What this task involves » Take the line containing "This screenshot has width=835, height=499." as the first and the last line of the records below as the end, and please set down only what lies between them exactly, both ends included.

(Saved entries)
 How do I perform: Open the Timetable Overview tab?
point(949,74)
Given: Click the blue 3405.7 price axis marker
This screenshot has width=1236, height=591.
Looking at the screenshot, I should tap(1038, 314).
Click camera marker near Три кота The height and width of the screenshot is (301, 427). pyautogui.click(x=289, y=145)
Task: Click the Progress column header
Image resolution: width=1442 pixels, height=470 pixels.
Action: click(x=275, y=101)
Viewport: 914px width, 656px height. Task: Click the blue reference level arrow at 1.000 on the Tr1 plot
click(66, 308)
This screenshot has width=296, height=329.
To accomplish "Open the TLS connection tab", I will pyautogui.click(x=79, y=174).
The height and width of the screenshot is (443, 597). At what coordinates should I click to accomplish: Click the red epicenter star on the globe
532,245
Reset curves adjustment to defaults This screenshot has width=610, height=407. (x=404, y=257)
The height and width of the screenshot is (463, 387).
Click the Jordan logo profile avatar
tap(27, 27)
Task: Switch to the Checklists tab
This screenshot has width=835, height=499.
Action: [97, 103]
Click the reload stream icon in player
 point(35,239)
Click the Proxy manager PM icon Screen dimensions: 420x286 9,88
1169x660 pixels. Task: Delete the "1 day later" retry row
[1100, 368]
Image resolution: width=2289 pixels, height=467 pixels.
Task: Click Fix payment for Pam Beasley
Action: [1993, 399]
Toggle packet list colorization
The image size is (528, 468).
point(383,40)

Answer to this exercise »
This screenshot has width=835, height=499.
Action: [97, 103]
Click the reload stream icon in player
 point(35,239)
Click the Proxy manager PM icon Screen dimensions: 420x286 9,88
1169x660 pixels. Task: Delete the "1 day later" retry row
[1100, 368]
Image resolution: width=2289 pixels, height=467 pixels.
Task: Click Fix payment for Pam Beasley
Action: [1993, 399]
Toggle packet list colorization
The image size is (528, 468).
point(383,40)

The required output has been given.